Playwright appealed to use primarily due to its clean design, and multi-browser support, but also because it seemed to have sound opinions on the "operational" characteristics of a test suite — with first-class support for parallel runs & a server abstraction that could be used to separate application compilation / serving from the rendering of the application. Moreover, it's philosophy seemed to encourage local debuggability of tests. For our usage (and hopefully others too) —
Consistent environment is key: For any serious VR test suite, a consistent rendering environment & reproducability is a necessity. Having browser runtimes in docker that tests can connect to is thus essential for a local dev loop & CI.

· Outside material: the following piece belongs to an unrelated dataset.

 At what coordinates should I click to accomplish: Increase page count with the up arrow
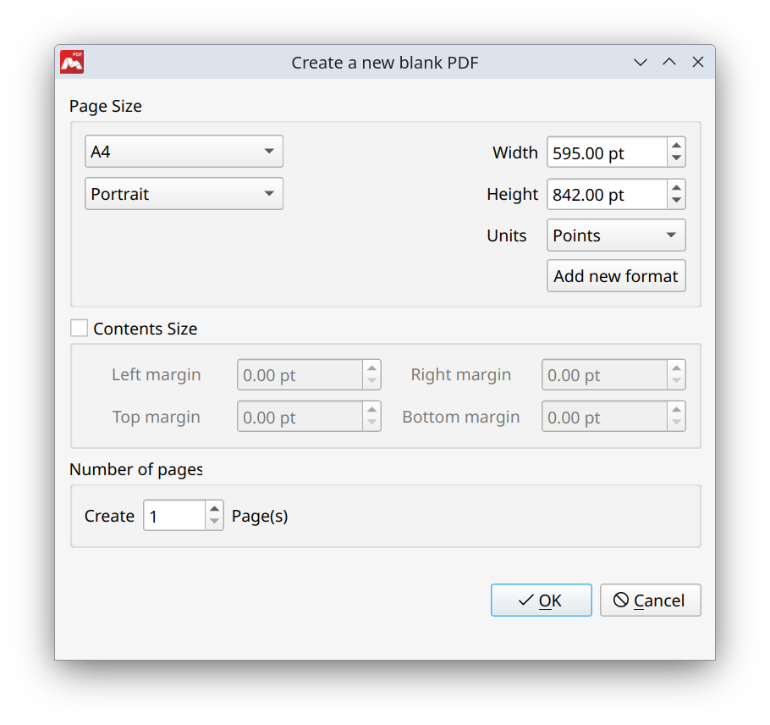point(213,509)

First class support for debugging through VNC: It was exciting to see support for VNC added — again, this has the possibility of upping the local debugging experience significantly. This meant that one could now run visual regression tests in debug/headed mode, and be able to step through / inspect visually — all while still running browsers in a consistent docker environment.
Scalability: I could be wrong, but it seemed to me that the playwright docker image was headed towards a solution that would essentially allow deploying playwright browsers as a service. With a single URL proxy to connect to browser WS, it would be possible to deploy these on serverless solutions like AWS container images, essentially farming out tests to 100s parallel browsers at significantly lower costs and better reliability than third-party solutions.
In my opinion, this batteries-included approach can be a key differentiator for playwright — as most other automation frameworks essentially force you today into making a compromise between debuggability/reproducability/scalability.